В Европе и Америке с 60-х годов нашего столетия начался активный процесс раскрепощения нравов и параллельно ему возрос бурный интерес к сексуальным практикам, а затем и теориям классического Востока. Одна за другой начали выходить книги, альбомы, в первую очередь на индийском и японском материале, ибо культура этих народов все же ближе и понятней западному человеку, но тем не менее загадочный Китай тоже не был оставлен в стороне. Переводы, исторические, медицинские изыскания, поиск изобразительного материала — все это в итоге привело к тому, что Запад в настоящее время в целом неплохо осведомлен о чудесах восточной сексуальности, и многие из них уже перестали казаться столь уж чудными. Среди ученых появились даже своего рода эротические «мэтры» (о «мэтрессах» не знаю), специализирующиеся в данной области.
Впервые исследование о китайском эросе выходит на русском языке, впервые публикуются эрмитажные остатки дворцовой коллекции развлекательных диковин. До сих пор никто, включая сотрудников музея, не мог их видеть.
Первая публикация этих вещей осуществлена благодаря активной и добронаправленной деятельности сотрудников Института востоковедения АН СССР, Государственного Эрмитажа и Государственного музея искусства народов Востока.
Всего эрмитажный фонд насчитывает семнадцать китайских эротических предметов, из них: восемь свитков, один альбом, один стеклянный складень, одна вышивка, две картинки в технике слоновая кость на шелку, одна чашечка и три амулета с одинаковыми изображениями, но разнящиеся по величине.

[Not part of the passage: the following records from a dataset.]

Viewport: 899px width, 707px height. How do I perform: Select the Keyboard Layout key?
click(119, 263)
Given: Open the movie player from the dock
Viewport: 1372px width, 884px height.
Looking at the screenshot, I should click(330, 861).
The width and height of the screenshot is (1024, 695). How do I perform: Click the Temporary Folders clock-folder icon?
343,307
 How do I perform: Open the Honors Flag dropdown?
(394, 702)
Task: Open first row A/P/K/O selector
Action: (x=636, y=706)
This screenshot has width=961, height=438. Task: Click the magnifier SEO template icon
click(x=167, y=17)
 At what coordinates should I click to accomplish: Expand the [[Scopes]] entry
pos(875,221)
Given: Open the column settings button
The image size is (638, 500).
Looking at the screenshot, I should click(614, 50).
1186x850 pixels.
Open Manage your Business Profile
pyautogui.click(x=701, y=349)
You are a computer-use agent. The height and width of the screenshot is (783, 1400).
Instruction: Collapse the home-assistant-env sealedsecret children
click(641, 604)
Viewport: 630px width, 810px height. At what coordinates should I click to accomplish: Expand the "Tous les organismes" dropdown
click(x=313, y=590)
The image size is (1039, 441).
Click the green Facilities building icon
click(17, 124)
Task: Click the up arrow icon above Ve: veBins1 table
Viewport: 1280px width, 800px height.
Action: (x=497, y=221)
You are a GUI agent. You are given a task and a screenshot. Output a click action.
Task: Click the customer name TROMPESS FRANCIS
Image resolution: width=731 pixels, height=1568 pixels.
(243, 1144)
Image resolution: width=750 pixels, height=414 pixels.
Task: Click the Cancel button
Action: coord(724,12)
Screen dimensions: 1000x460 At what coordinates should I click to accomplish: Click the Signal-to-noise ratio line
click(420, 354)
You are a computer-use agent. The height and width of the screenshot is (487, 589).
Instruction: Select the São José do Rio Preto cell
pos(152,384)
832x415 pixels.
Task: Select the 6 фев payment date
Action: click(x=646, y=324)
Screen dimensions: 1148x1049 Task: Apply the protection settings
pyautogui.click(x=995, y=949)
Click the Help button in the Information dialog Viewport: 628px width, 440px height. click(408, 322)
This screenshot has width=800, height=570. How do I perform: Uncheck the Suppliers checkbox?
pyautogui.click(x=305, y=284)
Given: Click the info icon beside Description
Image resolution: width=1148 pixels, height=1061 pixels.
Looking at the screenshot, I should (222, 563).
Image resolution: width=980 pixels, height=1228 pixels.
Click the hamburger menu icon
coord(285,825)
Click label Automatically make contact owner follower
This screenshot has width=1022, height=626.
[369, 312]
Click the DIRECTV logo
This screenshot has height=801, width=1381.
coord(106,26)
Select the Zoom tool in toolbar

Амулеты и чашечка, вероятнее всего, имели какую-то конкретную функцию, однако на данный момент установить, какую именно, представляется затруднительным.
Применение вышивки и складня прослеживается более явственно. По всей видимости, они являлись принадлежностями веселых домов, хотя не исключено и домашнее их использование (илл. 64, 65).
На изнаночной стороне вышивки едва виднеется плохо сохранившееся изображение прекрасной дамы, рядом с которой в чаше стоят свитки. Известно, что свиток в чаше воспринимался китайцами как знак пениса в вульве. То есть изнаночное изображение содержит подспудные эротические аллюзии.
Пируя в будуаре милой дамы, юноша мог видеть поначалу только эту благопристойную сторону, содержащую, правда, определенные намеки. Затем, если он проходил глубже, во «внутренние покои», то ему открывалось совсем иное зрелище: на лицевой стороне гладью вышито изображение эротической пары в классической позе «мандариновых уточек». Образ «мандариновых уточек» традиционен для Китая, они почитались символом супружеской верности, однако это совсем не значило, что сия поза не должна была применяться в случае стороннего блуда. Вообще, в связи с гаремными обычаями, понятия блуд и верность были весьма конкретными для женщины и весьма приблизительными для мужчины.
Таким же двусторонним произведением является и складень. Причем на центральной створке его пристойной стороны разыгрывается сцена музицирования двух дам и одного юноши. Согласно китайской традиции, музицирование ассоциировалось с любовными действами. Музыка, как не без основания считали китайцы, возбуждает, задает тон, ритм и характер чувственных взаимоотношений.